Adrian stuns in 100 free to headline stellar day for Americans in water
LONDON -- Ryan Lochte and Michael Phelps were supposed to be focusing on their looming 200 IM semifinal heat, but they couldn't pull their eyes from a race on the ready room TV. Teammate Nathan Adrian, often overlooked in pre-Games discussion of potential Olympic champions, was taking heavy favorite James "the Missile" Magnussen of Australia down to the wire in the 100 freestyle final. As the two sprinters churned through the final 10 meters, Lochte and Phelps roared. On the final stroke Adrian lunged, hitting the wall in 47.52, just .01 seconds ahead of Magnussen. "We went nuts," said Lochte. "We were screaming and everything. It was one of the greatest finishes. We were so happy for him."
Adrian, who tried to keep pressure off himself by imagining that Wednesday's 100 free was a heat rather than an Olympic final, looked up at the scoreboard and searched for a number by his name. Not quite believing what he saw, he looked again, and then covered his eyes in disbelief. "I thought I saw the 'one' -- yeah, I won the heat, awesome!" he says. "But then I was like, wait a minute, Did I really? Then I had to look up again; I didn't want to be that guy who was celebrating when he got eighth. That's when I looked up and it hit me like a ton of bricks."
Adrian's victory wasn't just a first individual Olympic medal for him -- he won a gold swimming the preliminaries of 4x100 free relay in Beijing -- it was the first men's 100 free gold medal won by American since Matt Biondi, like Adrian a Cal grad, won it at the 1988 Games in Seoul, Korea. And it was just the first of several great performances on Wednesday by U.S. swimmers not named Lochte or Phelps.
While Adrian's win will be considered an upset, it wasn't a complete surprise. It was the second time this week that Adrian had bested Magnussen, the world champion who had been considered nearly unbeatable after he had notched a 47.10, the fastest non-high-tech suit time in history, at the Australian trials in March. But Magnussen's aura of invincibility took a blow during the 4x100 relay, in which the Australian team had been the prohibitive favorite. Facing Magnussen in the leadoff leg, Adrian beat him to the wall by a cushy .24 seconds. The Australians never recovered, fading to fourth by the end of the race. (The U.S. finished second, behind France.) Magnussen, who called that loss "shattering", was doubly undone after the 100 free. "Having such a successful young career, I felt pretty much bulletproof coming into these Olympics," he said after the race. "It's very humbling. As my coach said earlier in the week, it's a pretty tough time to learn that you're human."
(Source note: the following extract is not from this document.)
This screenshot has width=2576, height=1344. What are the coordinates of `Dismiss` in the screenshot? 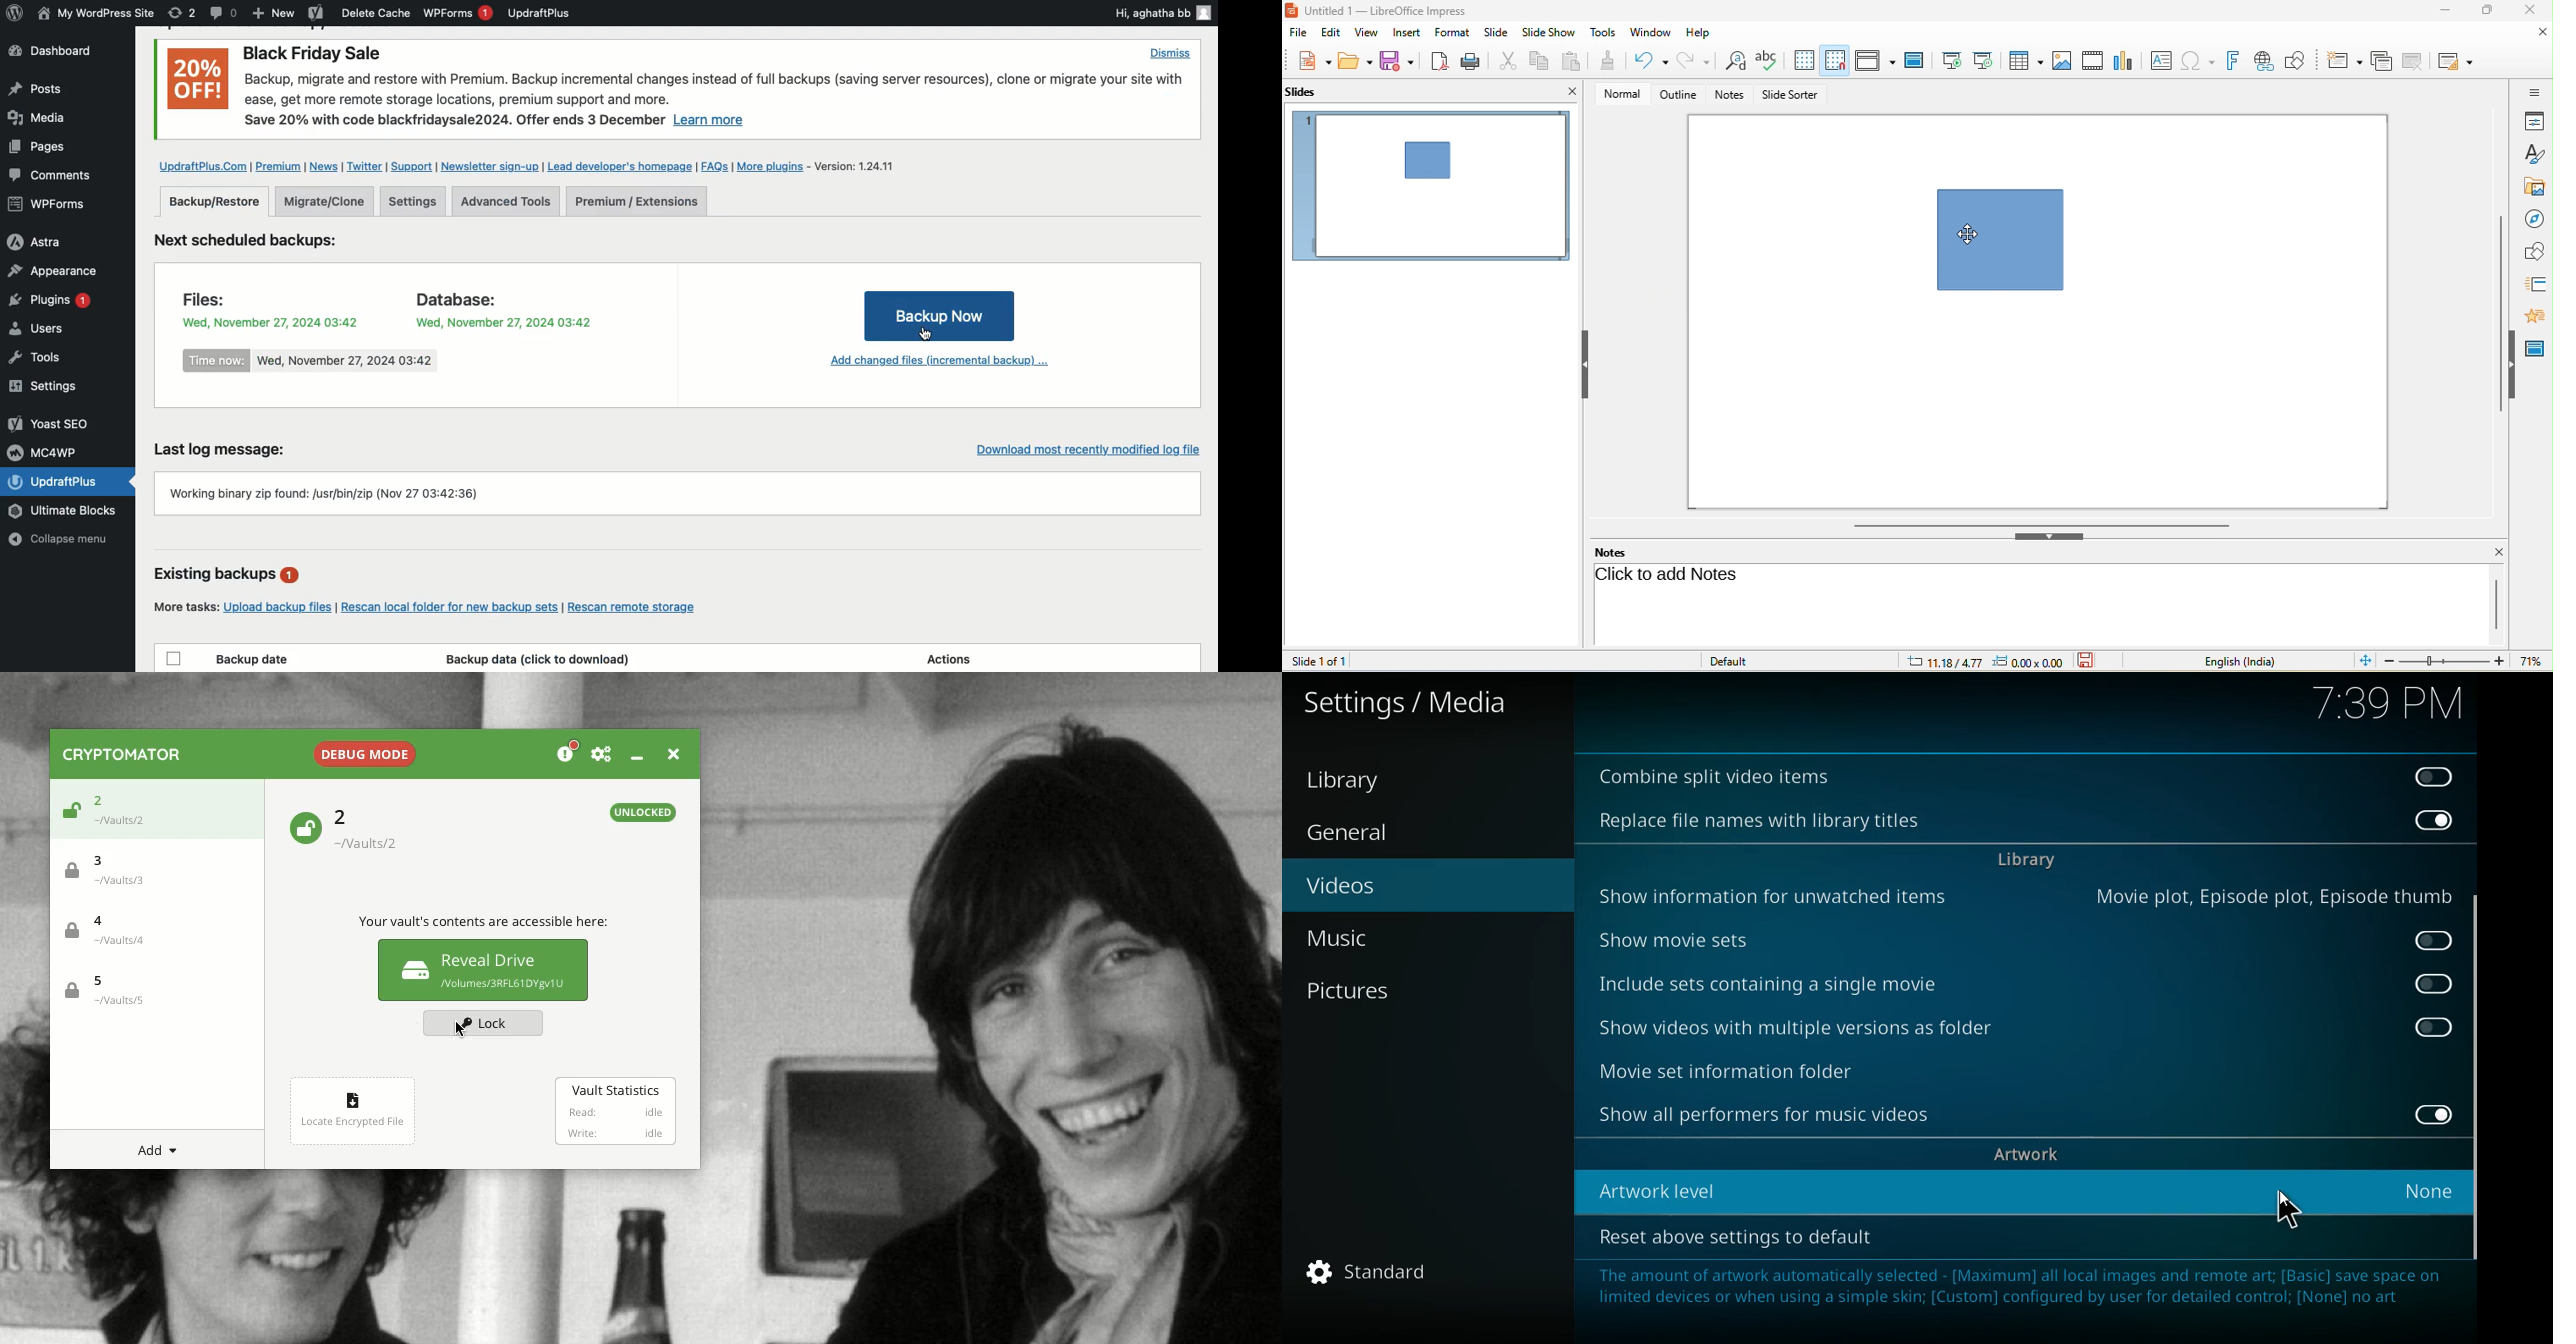 It's located at (1171, 53). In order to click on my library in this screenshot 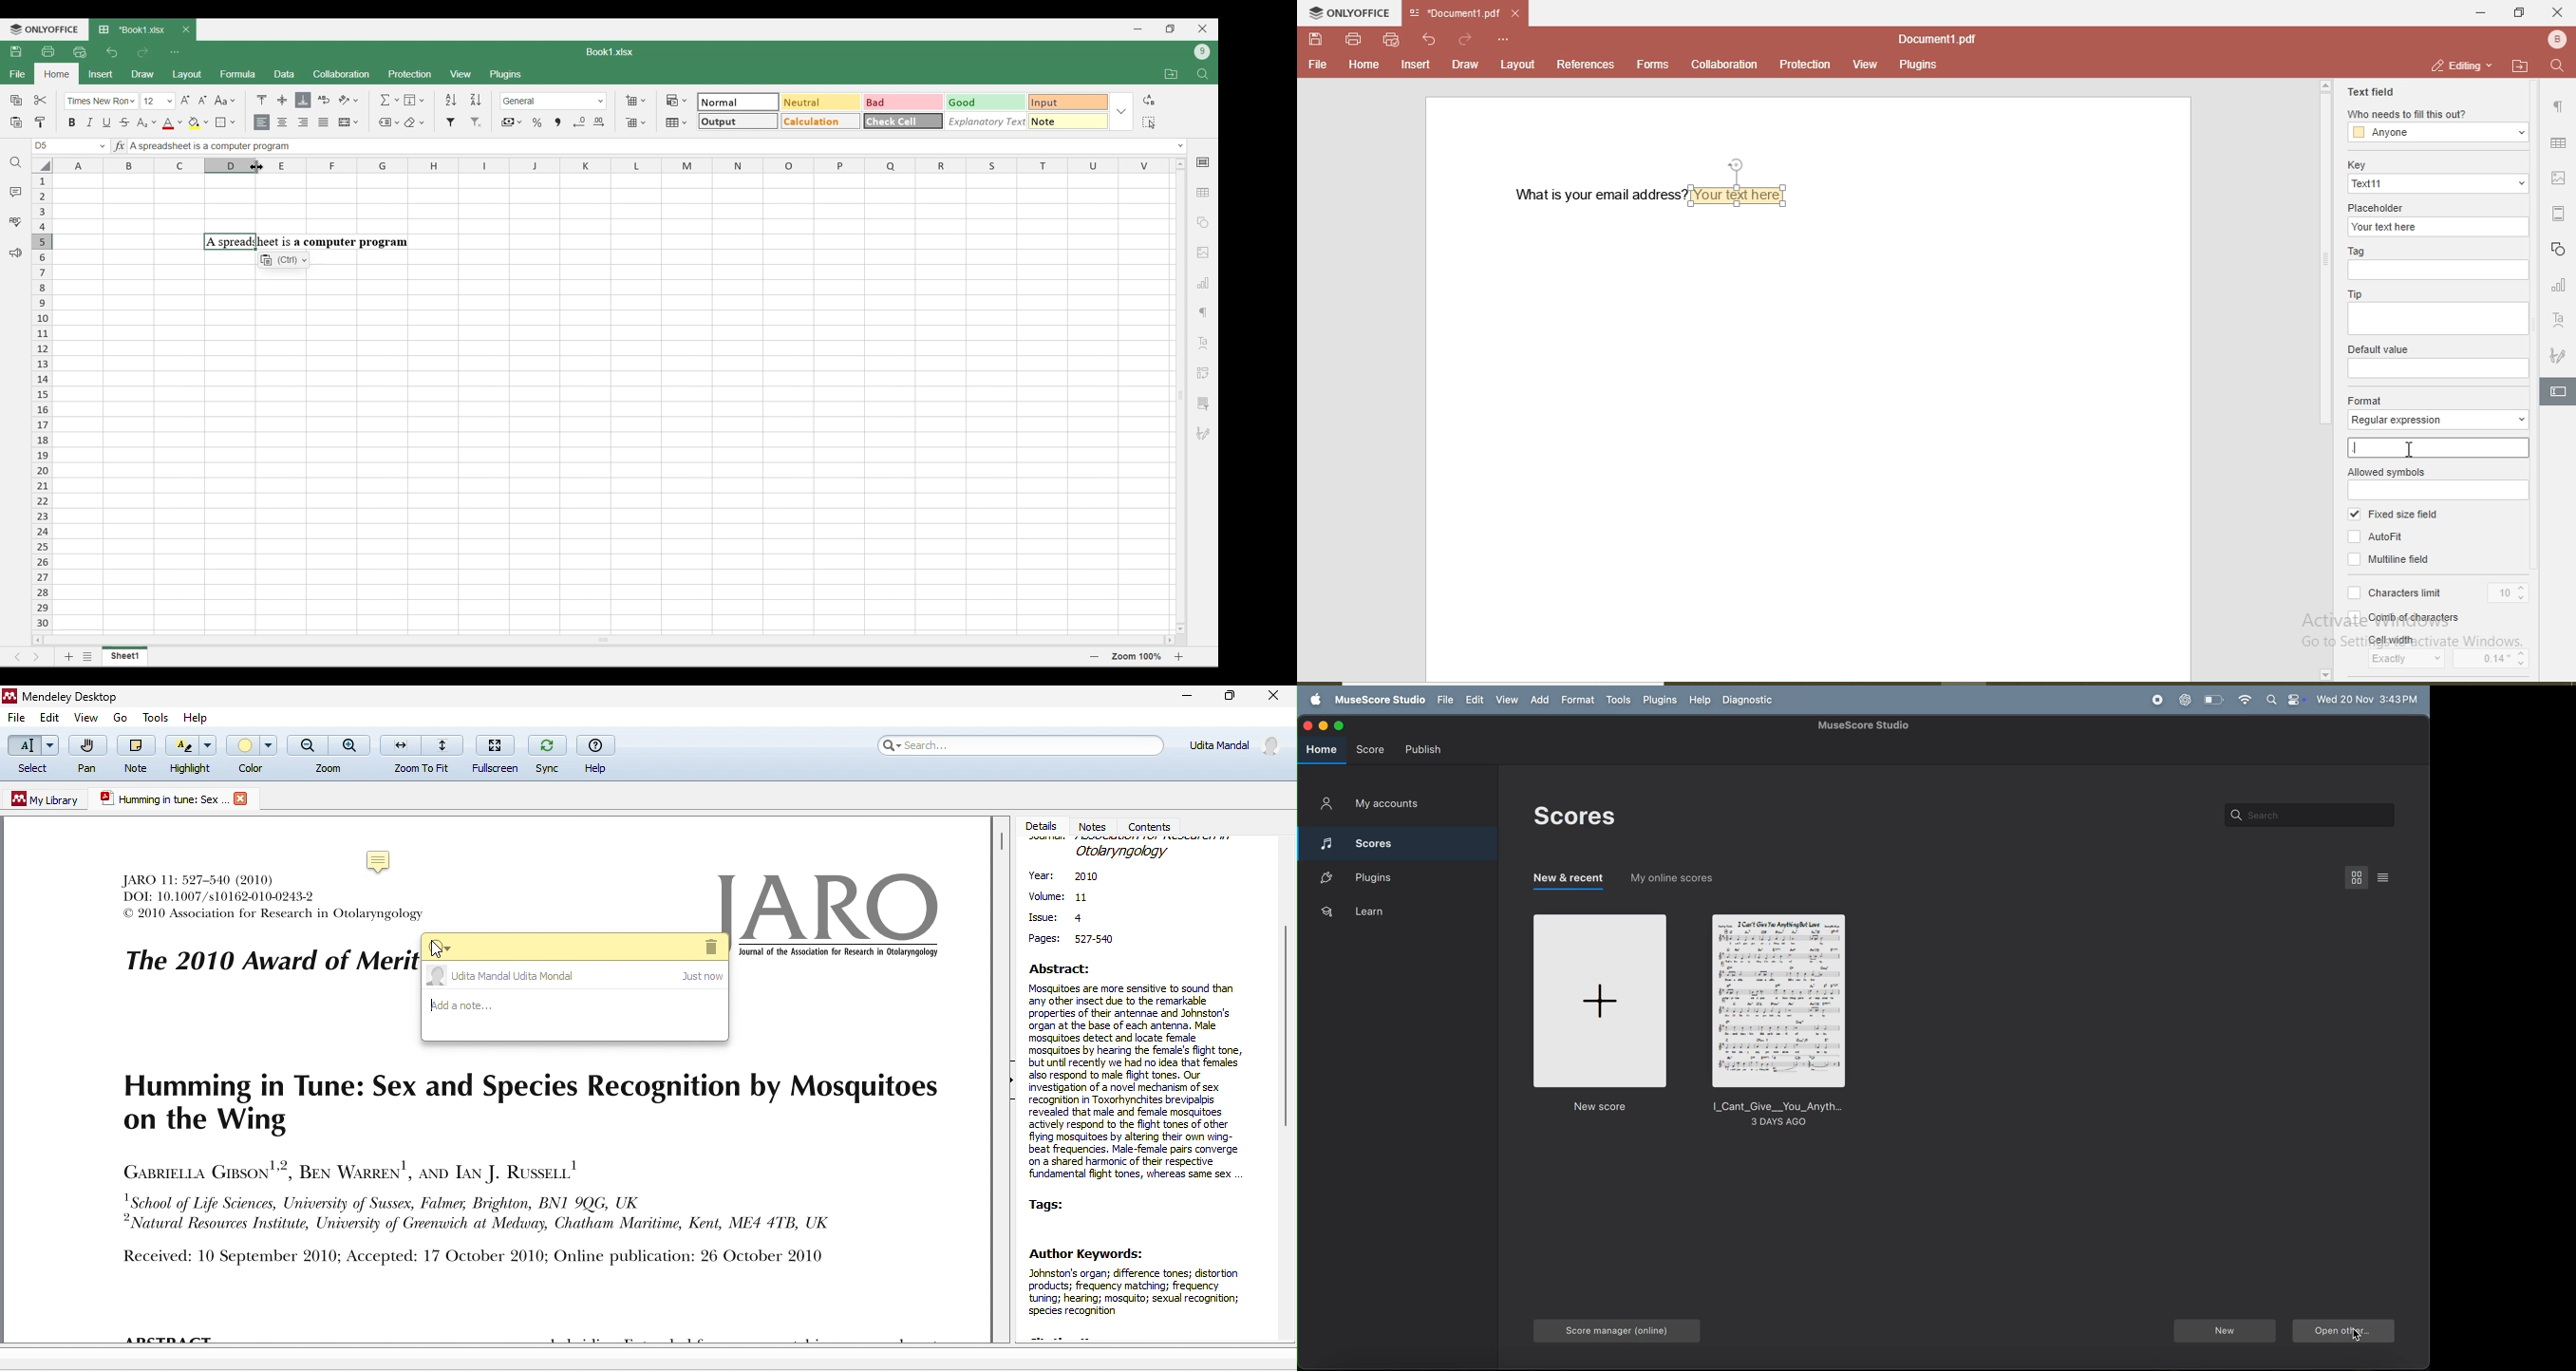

Not that it's much consolation, but Magnussen is partly responsible for Adrian's blossoming as a sprinter. That 47.10, said Adrian, "really motivated, I hope, everybody. It really stepped my training up a notch."
Adrian can also thank the Missile for a changed race strategy. Wary of his tendency to go out fast and fade late in the 100 free, Adrian held back early this time, something he learned from watching Magnussen at Worlds. "This time I really conserved some energy that first 50 and didn't go out as fast as I could," said Adrian. "I had a little bit in me for the last 10 meters."
Adrian's fingernail margin wasn't the only U.S. triumph to come at the expense of the Aussies on Wednesday night. In the women's 4x200 free relay, Missy Franklin, swimming in her fourth of seven events, led off, touching in third. After Dana Vollmer and Shannon Vreeland took their turns, the U.S. was half a second behind Australia. Then anchor Allison Schmitt, the winner of the 200 free on Tuesday, went to work. Pacing herself wisely, she stayed near Australia's Alicia Coutts and didn't make her move until the final 100, pulling ahead to touch in an Olympic record of 7:42.92, one and half seconds ahead of Australia and four and half seconds ahead of third-place France. "I knew (Schmitt) was going to pull off something amazing, and the rest of us had to be at least even with everyone else," said Vollmer.
Remarkably, it was the first Olympic relay victory for the American women since they won the 4x200 free relay in Athens eight years ago. "It's really nice to get that back and hear the national anthem in a relay situation," said head women's coach Teri McKeever.
In another milestone for the women's team, Rebecca Soni, who had been upset in the 100 breaststroke earlier in the week, stunned herself in the 200 breaststroke semifinals by setting a world record of 2:20.00. "I was very surprised," she said. "I wish it could have been about one one-hundredths faster but I am so excited. It's been about four years since I swam close to that fast."
Victories in the men's 100 freestyle and a women's relay had also been a long time coming. Little more than halfway through the meet, Phelps, who still has shots at three more medals, thought the U.S. was just getting on a roll. "We've had a great week so far," he said. "We're just starting to pick up more and more steam."